The US economy has benefited tremendously from government investment in technological advancements designed to improve the US military’s firepower, but is it worth it? There are a number of equity considerations around the investments, but the efficiency gains are a bit more obvious. The research is funded by taxpayers, so it begs the question of what is the best use of funds. Adam questions how funds should be used, but essentially proposes viewers consider the tradeoffs that are present in each new advancement
In this clip, Green Goblin has given Spider-man a choice between saving his girlfriend or a car full of children. Even superheroes face opportunity costs! While it looks like there is a tradeoff between saving one versus the other, there are also larger opportunity costs associated with choosing to be a superhero. By becoming Spider-man, Peter Parker places his loved ones in danger when he could be living a “normal life,” but that also means the larger population loses their “friendly neighborhood Spider-Man.”
This clip was submitted by Lianne Kulik, who learned about it from Megan Kirts and Brian O’Roark.
With their daughter heading out of town, the Krank family decides to skip Christmas and head on vacation. An opportunity cost is the value of the next best alternative. While their daughter was still at home, the Krank family preferred spending it with their family and celebrating Christmas. After their daughter announces she’ll leave, the Krank family decides to head to the Caribbean.
Thanks to Mandy Mandzik for the clip recommendation. Check out her working paper, All I Want for Christmas is an A on My Econ Final: A Holiday-Themed Review Class, for more Christmas-themed economics examples.

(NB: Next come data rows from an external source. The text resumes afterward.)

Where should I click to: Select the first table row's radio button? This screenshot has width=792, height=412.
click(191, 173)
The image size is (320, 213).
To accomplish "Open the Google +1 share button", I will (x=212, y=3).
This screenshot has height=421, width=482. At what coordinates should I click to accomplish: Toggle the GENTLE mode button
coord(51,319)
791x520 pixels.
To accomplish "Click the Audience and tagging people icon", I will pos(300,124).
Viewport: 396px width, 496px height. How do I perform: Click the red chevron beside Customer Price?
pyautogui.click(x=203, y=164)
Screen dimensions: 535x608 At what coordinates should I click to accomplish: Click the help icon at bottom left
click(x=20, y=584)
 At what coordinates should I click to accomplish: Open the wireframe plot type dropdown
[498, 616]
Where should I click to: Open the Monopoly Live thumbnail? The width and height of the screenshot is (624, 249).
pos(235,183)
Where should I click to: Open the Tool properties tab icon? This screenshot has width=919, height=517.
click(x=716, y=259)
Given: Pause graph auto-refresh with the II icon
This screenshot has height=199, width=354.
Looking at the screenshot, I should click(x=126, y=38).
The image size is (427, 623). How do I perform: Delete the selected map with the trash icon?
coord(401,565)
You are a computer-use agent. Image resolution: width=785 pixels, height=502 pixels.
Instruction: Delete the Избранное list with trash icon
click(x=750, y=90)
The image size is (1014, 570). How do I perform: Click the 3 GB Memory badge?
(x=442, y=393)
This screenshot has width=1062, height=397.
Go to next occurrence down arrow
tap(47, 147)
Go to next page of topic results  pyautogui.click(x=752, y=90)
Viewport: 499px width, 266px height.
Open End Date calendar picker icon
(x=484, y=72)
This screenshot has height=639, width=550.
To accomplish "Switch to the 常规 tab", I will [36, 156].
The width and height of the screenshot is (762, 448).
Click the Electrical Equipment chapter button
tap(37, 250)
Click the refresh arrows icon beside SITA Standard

After a recent uptick in the amount of union activity in the store, the corporate office has decided to institute Employee Appreciation Day. Jonah is quick to point out that this particular day always seems to occur whenever they are trying to get people to sign union card. He advocates for the union instead and mentions that joining a union may provide more long-term benefits, but Amy and Dina work to convince the employees that a union is unnecessary.
Sir William Walker (Marlon Brando) is sent to break up Portugal’s sugar monopoly on the fictional Caribbean island of Queimada. Walker goes on to incite a revolt among the slaves with the leadership of a dock worker, José Dolores. Walker simultaneously attempts to convince plantation owners to turn against the government.
This is an inspired movie moment layered with cultural conflict addressing the transition in economic theory during colonialisms transition to capitalism and the economic forces at play in the transition from slave labor to wage labor, or as is implied wage slavery.
Walker outlines the cost of taking a wife and compares that with the cost of slave labor. He outlines tradeoffs of the two in an attempt to convince the men around the table that slaves are the better option.
Thanks to Chris Brennan for the clip recommendation!
The driver of the car faces scarcity (limited data). The driver is forced into a decision between streaming music and using maps with her data. At the end of the commercial she chooses maps, leaving Arianna as her opportunity cost.
Thanks to Brian Devitt for the clip and description!
One of the classic commercials of the 1970s came from V8 (they have updated ones as well!). Unknowing consumers of snacks and sodas realize mid bite/drink that they could have had a V8 instead of their other choice. The concept of opportunity costs is that by consuming an item, you give up the opportunity to consumer something else. A rational individual will pick the item with the highest level of utility, but sometimes we aren’t fully aware of all the alternatives. The individuals in this commercial only realize when it’s too late.
The clip was described in Joel Waldfogel’s book, Scroogenomics: Why you shouldn’t buy presents for the holidays. Dr. Waldfogel also appears in an Adam Ruin’s Everything episode on the inefficiencies of gift giving.
Russ Roberts spins a tale of a local bread market and wonders about the power of such a market. He hypothesizes the trouble that could occur if one person were given supreme power and became a bread czar. You can read the poem online as well, with commentary!
The dark orange goldfish excitedly explains to his light orange friend that he has invented a new board game. He goes over the extremely complex rules to the game and this conversation ensues:
Dark orange fish: Let’s play!
Light orange fish: What do I have to lose?
Dark orange fish: Just the next three days!
This would be a great intro clip to show for opportunity cost / implicit costs. Learning all of the very intricate rules and playing this game will be extremely costly for the light orange fish in terms of the time he has to give up to participate. What else could he do with his time instead?
This Stella Artois commercial features Sarah Jessica Parker reprising her “Sex and the City” role and Jeff Bridges in his from “The Big Lebowski.” Both of their characters had their respective go-to drinks. The cosmopolitan for Parker’s Carrie Bradshaw and a white Russian for Bridges The Dude. We first see Parker choosing to order a Stella Artois, which means she gives up her next best alternative the cosmo. This is a surprising choice, so much so that the entire restaurant comes to a halt. We then see Bridges enter, and the bartender assumes he is going to have his usual white Russian, but instead he also orders a Stella Artois (comically mispronouncing it as well!). Show this clip and have the students identify what the opportunity costs of choosing the Stella Artois is for each character.